◆ Data entries:
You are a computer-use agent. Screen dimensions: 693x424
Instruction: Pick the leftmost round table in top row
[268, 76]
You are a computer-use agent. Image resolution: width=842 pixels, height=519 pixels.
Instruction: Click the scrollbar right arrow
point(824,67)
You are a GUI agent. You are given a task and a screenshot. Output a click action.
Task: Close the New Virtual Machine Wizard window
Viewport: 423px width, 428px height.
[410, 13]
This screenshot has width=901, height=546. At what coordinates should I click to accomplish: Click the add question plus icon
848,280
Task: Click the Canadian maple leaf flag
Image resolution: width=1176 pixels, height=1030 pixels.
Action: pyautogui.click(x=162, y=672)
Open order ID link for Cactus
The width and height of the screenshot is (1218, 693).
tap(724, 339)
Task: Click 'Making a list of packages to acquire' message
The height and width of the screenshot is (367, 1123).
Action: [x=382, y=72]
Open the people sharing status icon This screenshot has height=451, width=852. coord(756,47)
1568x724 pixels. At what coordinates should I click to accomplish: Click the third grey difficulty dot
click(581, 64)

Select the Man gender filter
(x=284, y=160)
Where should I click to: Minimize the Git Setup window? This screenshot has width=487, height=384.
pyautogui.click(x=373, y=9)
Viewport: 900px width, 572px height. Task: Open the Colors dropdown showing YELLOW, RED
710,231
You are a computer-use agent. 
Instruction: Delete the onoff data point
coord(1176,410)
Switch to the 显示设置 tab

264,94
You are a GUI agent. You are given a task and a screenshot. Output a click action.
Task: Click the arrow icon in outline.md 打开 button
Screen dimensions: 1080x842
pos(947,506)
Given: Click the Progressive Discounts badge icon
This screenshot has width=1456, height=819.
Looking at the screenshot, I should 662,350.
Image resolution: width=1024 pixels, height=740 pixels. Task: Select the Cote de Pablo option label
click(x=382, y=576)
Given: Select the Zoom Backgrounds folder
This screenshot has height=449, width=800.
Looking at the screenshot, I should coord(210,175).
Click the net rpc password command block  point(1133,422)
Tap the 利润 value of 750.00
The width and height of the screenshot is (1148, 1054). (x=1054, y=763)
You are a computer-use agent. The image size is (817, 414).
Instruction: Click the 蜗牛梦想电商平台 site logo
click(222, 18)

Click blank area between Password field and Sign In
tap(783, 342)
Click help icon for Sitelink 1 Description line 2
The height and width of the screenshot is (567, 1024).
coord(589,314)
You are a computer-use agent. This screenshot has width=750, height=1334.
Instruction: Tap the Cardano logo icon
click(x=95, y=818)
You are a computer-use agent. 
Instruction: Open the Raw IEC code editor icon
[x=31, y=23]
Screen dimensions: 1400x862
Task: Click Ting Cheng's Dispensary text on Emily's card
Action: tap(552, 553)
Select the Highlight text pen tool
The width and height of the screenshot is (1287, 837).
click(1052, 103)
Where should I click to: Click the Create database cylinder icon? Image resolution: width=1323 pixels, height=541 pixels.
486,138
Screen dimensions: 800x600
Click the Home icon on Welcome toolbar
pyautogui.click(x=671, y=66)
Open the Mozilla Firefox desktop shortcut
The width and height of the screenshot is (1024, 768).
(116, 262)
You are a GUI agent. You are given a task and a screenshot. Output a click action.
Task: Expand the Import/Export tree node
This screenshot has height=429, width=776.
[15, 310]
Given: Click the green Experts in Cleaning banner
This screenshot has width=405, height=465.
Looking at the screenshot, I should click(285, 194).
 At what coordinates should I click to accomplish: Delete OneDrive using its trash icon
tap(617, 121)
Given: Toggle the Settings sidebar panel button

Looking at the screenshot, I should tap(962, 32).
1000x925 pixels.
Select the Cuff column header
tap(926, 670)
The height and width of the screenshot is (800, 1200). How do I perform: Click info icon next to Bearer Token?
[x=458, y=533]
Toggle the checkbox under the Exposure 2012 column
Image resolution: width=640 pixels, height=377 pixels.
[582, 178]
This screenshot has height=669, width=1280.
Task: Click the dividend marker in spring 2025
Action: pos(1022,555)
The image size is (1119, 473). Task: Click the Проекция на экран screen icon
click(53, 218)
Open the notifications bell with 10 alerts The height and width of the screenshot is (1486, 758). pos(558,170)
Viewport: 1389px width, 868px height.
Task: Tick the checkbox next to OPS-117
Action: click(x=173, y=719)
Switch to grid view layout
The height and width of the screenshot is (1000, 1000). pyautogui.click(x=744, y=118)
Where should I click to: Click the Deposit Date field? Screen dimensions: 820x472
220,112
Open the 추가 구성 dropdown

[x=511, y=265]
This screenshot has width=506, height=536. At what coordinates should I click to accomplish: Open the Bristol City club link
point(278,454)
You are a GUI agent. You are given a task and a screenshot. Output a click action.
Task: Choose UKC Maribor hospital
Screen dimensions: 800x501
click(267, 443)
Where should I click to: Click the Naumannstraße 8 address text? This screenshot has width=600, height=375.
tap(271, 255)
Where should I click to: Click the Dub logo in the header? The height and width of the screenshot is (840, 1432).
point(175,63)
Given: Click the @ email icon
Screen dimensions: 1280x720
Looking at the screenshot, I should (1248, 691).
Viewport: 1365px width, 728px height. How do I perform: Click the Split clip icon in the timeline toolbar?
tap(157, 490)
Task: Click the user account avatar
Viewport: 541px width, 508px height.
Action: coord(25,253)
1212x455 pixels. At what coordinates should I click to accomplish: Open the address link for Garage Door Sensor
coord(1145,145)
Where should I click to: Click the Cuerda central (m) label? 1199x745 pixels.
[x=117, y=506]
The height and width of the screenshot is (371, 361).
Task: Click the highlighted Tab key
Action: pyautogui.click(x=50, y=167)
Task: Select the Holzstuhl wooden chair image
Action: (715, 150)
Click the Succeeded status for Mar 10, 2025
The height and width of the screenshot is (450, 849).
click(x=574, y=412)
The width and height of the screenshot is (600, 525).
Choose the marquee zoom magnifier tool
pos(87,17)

◆ WHAT YOU ARE ASKED TO DO: Print every line of the records above without a single difference.

◆ RESPONSE AREA:
You are a computer-use agent. Screen dimensions: 693x424
Instruction: Pick the leftmost round table in top row
[268, 76]
You are a computer-use agent. Image resolution: width=842 pixels, height=519 pixels.
Instruction: Click the scrollbar right arrow
point(824,67)
You are a GUI agent. You are given a task and a screenshot. Output a click action.
Task: Close the New Virtual Machine Wizard window
Viewport: 423px width, 428px height.
[410, 13]
This screenshot has width=901, height=546. At what coordinates should I click to accomplish: Click the add question plus icon
848,280
Task: Click the Canadian maple leaf flag
Image resolution: width=1176 pixels, height=1030 pixels.
Action: pyautogui.click(x=162, y=672)
Open order ID link for Cactus
The width and height of the screenshot is (1218, 693).
tap(724, 339)
Task: Click 'Making a list of packages to acquire' message
The height and width of the screenshot is (367, 1123).
Action: [x=382, y=72]
Open the people sharing status icon This screenshot has height=451, width=852. coord(756,47)
1568x724 pixels. At what coordinates should I click to accomplish: Click the third grey difficulty dot
click(581, 64)

Select the Man gender filter
(x=284, y=160)
Where should I click to: Minimize the Git Setup window? This screenshot has width=487, height=384.
pyautogui.click(x=373, y=9)
Viewport: 900px width, 572px height. Task: Open the Colors dropdown showing YELLOW, RED
710,231
You are a computer-use agent. 
Instruction: Delete the onoff data point
coord(1176,410)
Switch to the 显示设置 tab

264,94
You are a GUI agent. You are given a task and a screenshot. Output a click action.
Task: Click the arrow icon in outline.md 打开 button
Screen dimensions: 1080x842
pos(947,506)
Given: Click the Progressive Discounts badge icon
This screenshot has width=1456, height=819.
Looking at the screenshot, I should 662,350.
Image resolution: width=1024 pixels, height=740 pixels. Task: Select the Cote de Pablo option label
click(x=382, y=576)
Given: Select the Zoom Backgrounds folder
This screenshot has height=449, width=800.
Looking at the screenshot, I should coord(210,175).
Click the net rpc password command block  point(1133,422)
Tap the 利润 value of 750.00
The width and height of the screenshot is (1148, 1054). (x=1054, y=763)
You are a computer-use agent. The image size is (817, 414).
Instruction: Click the 蜗牛梦想电商平台 site logo
click(222, 18)

Click blank area between Password field and Sign In
tap(783, 342)
Click help icon for Sitelink 1 Description line 2
The height and width of the screenshot is (567, 1024).
coord(589,314)
You are a computer-use agent. This screenshot has width=750, height=1334.
Instruction: Tap the Cardano logo icon
click(x=95, y=818)
You are a computer-use agent. 
Instruction: Open the Raw IEC code editor icon
[x=31, y=23]
Screen dimensions: 1400x862
Task: Click Ting Cheng's Dispensary text on Emily's card
Action: tap(552, 553)
Select the Highlight text pen tool
The width and height of the screenshot is (1287, 837).
click(1052, 103)
Where should I click to: Click the Create database cylinder icon? Image resolution: width=1323 pixels, height=541 pixels.
486,138
Screen dimensions: 800x600
Click the Home icon on Welcome toolbar
pyautogui.click(x=671, y=66)
Open the Mozilla Firefox desktop shortcut
The width and height of the screenshot is (1024, 768).
(116, 262)
You are a GUI agent. You are given a task and a screenshot. Output a click action.
Task: Expand the Import/Export tree node
This screenshot has height=429, width=776.
[15, 310]
Given: Click the green Experts in Cleaning banner
This screenshot has width=405, height=465.
Looking at the screenshot, I should click(285, 194).
 At what coordinates should I click to accomplish: Delete OneDrive using its trash icon
tap(617, 121)
Given: Toggle the Settings sidebar panel button

Looking at the screenshot, I should tap(962, 32).
1000x925 pixels.
Select the Cuff column header
tap(926, 670)
The height and width of the screenshot is (800, 1200). How do I perform: Click info icon next to Bearer Token?
[x=458, y=533]
Toggle the checkbox under the Exposure 2012 column
Image resolution: width=640 pixels, height=377 pixels.
[582, 178]
This screenshot has height=669, width=1280.
Task: Click the dividend marker in spring 2025
Action: pos(1022,555)
The image size is (1119, 473). Task: Click the Проекция на экран screen icon
click(53, 218)
Open the notifications bell with 10 alerts The height and width of the screenshot is (1486, 758). pos(558,170)
Viewport: 1389px width, 868px height.
Task: Tick the checkbox next to OPS-117
Action: click(x=173, y=719)
Switch to grid view layout
The height and width of the screenshot is (1000, 1000). pyautogui.click(x=744, y=118)
Where should I click to: Click the Deposit Date field? Screen dimensions: 820x472
220,112
Open the 추가 구성 dropdown

[x=511, y=265]
This screenshot has width=506, height=536. At what coordinates should I click to accomplish: Open the Bristol City club link
point(278,454)
You are a GUI agent. You are given a task and a screenshot. Output a click action.
Task: Choose UKC Maribor hospital
Screen dimensions: 800x501
click(267, 443)
Where should I click to: Click the Naumannstraße 8 address text? This screenshot has width=600, height=375.
tap(271, 255)
Where should I click to: Click the Dub logo in the header? The height and width of the screenshot is (840, 1432).
point(175,63)
Given: Click the @ email icon
Screen dimensions: 1280x720
Looking at the screenshot, I should (1248, 691).
Viewport: 1365px width, 728px height. How do I perform: Click the Split clip icon in the timeline toolbar?
tap(157, 490)
Task: Click the user account avatar
Viewport: 541px width, 508px height.
Action: coord(25,253)
1212x455 pixels. At what coordinates should I click to accomplish: Open the address link for Garage Door Sensor
coord(1145,145)
Where should I click to: Click the Cuerda central (m) label? 1199x745 pixels.
[x=117, y=506]
The height and width of the screenshot is (371, 361).
Task: Click the highlighted Tab key
Action: pyautogui.click(x=50, y=167)
Task: Select the Holzstuhl wooden chair image
Action: (715, 150)
Click the Succeeded status for Mar 10, 2025
The height and width of the screenshot is (450, 849).
click(x=574, y=412)
The width and height of the screenshot is (600, 525).
Choose the marquee zoom magnifier tool
pos(87,17)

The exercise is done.